While some grievances can seem to take forever to resolve, this case involves an employee that did not seem to want his grievances resolved at all.
Mr Hope brought several grievances against BMA’s senior managers to his line manager during his employment. Although his line manager did not have the authority to resolve the issues raised, Mr Hope kept the grievances in limbo by refusing to withdraw or progress his grievances to a formal stage. Mr Hope also declined to attend a grievance meeting to resolve these issues. The meeting was held in his absence and found that Mr Hope’s repeated instigation of the grievance procedure without following through amounted to an abuse of process and that his conduct was frivolous, vexatious, disrespectful and insubordinate.
Following this meeting, BMA decided to invoke its disciplinary procedure on the basis that Mr Hope had submitted numerous frivolous grievances; had failed to follow reasonable management instructions; and that there was a fundamental breakdown of the working relationship between the employee and senior management. Each charge was upheld, and Mr Hope was ultimately dismissed for gross misconduct.

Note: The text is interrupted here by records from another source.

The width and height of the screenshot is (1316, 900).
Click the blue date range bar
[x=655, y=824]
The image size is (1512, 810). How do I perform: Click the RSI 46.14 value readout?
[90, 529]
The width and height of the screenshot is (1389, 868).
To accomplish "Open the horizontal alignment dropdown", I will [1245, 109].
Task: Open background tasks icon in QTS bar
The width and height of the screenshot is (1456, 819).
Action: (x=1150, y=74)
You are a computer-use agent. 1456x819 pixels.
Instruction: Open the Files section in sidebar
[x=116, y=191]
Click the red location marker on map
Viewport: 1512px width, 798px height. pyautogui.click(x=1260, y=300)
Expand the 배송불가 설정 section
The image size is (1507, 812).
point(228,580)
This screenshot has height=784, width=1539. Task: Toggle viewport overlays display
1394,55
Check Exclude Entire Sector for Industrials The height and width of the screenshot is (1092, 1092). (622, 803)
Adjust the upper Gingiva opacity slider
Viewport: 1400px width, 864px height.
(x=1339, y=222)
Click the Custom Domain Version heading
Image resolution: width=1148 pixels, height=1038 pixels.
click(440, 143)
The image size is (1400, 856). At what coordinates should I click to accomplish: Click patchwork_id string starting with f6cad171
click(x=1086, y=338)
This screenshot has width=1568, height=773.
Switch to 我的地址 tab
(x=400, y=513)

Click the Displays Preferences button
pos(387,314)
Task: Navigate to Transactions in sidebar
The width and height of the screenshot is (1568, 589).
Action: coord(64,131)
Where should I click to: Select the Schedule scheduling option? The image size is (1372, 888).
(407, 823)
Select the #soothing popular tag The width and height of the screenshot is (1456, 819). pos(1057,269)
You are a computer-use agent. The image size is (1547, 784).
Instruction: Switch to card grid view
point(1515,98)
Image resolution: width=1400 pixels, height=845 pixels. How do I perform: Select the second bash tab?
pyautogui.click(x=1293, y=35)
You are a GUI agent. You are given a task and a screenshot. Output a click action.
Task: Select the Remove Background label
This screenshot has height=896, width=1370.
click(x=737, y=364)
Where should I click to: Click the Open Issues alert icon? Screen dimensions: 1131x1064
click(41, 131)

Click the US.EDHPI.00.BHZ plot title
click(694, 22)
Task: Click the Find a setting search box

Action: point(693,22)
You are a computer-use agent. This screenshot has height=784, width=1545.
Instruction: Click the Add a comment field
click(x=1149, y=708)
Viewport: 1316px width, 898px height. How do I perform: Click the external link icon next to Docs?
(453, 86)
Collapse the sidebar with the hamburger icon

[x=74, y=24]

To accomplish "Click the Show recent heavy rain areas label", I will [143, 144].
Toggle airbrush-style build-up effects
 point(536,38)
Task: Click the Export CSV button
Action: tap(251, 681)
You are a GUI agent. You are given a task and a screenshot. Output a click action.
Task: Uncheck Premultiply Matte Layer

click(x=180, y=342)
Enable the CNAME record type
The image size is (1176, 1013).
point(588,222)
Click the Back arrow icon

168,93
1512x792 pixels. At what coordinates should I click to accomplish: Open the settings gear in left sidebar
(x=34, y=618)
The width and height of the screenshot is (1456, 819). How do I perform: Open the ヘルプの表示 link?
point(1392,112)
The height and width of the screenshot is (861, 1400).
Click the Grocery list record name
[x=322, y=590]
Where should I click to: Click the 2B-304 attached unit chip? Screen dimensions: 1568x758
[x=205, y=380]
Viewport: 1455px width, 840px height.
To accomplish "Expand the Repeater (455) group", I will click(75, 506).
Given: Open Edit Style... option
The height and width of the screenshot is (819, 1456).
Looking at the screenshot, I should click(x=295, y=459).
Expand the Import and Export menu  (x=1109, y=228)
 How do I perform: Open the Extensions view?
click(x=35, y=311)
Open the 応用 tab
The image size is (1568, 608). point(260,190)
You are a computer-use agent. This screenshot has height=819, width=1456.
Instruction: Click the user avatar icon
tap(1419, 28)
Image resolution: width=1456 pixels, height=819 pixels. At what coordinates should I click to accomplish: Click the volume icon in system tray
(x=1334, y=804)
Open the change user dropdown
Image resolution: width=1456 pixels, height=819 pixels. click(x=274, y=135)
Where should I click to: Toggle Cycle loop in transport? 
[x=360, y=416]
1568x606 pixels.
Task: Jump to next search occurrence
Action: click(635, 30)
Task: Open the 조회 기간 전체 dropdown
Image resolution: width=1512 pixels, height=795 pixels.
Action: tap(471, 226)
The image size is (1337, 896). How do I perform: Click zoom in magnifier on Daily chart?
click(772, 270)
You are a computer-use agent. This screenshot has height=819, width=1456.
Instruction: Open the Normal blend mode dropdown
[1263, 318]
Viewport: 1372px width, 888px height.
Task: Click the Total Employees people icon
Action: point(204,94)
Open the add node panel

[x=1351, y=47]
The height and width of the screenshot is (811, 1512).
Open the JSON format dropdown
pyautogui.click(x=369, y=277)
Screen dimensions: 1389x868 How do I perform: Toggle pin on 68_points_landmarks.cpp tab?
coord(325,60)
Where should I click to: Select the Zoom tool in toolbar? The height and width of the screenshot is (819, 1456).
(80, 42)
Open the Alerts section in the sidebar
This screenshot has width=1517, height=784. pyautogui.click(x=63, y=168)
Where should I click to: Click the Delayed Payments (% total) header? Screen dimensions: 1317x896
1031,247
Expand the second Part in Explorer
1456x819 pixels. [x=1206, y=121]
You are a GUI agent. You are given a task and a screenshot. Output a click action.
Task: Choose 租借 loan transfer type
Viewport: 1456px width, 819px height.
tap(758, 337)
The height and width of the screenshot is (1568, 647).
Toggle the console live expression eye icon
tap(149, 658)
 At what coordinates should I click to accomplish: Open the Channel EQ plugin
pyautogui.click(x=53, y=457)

Mr Hope later brought a claim for unfair dismissal against BMA. However, the Tribunal ultimately held that the dismissal was fair. Mr Hope launched an appeal on the basis that the Tribunal had not considered whether, in the contractual sense, the conduct relied upon was capable of amounting to gross misconduct.
Ultimately the appeal was dismissed. The EAT held that the main question is whether the employer acted reasonably in all the circumstances in treating the conduct as sufficient reason to dismiss. Whether an employee is in breach of contractual obligations is a potentially relevant consideration, but it is merely one of the circumstances to be taken into account in considering whether the dismissal was fair or unfair within the meaning of s98(4) Employment Rights Act 1996.
Tribunal considers whether disclosure was the root cause or a causal factor in dismissal case
The EAT recently considered the proper application of the test for causation in relation to detrimental treatment after the Claimant made protected disclosures.
After facing disciplinary action, the Claimant resigned and claimed constructive dismissal, citing her making protected disclosures as the principal reason for her dismissal. When considering her claim, the Tribunal determined in the first instance that only one of the three reasons for bringing disciplinary proceedings was related to the protected disclosures and the other two reasons related to the Claimant’s conduct. The Tribunal dismissed her claim on the basis that there was no connection between the disciplinary procedures and the public interest disclosures accepted by the Tribunal.
On appeal, the EAT held that the Tribunal had not correctly directed itself on the dividing line between the making of protected disclosures and how the disclosures were made. Accordingly, the case was remitted to the Tribunal for consideration on whether the disciplinary proceedings were instituted because of the Claimant’s conduct that is properly separable from making the protected disclosures.
This case highlights the importance of careful management of the dismissal process or any other disciplinary actions against an employee who has raised a protected disclosure. Employers should take care to ensure that the protected disclosure is not a material factor behind the reason for dismissal or disciplinary actions and may want to consider taking legal advice with such notoriously sticky situations.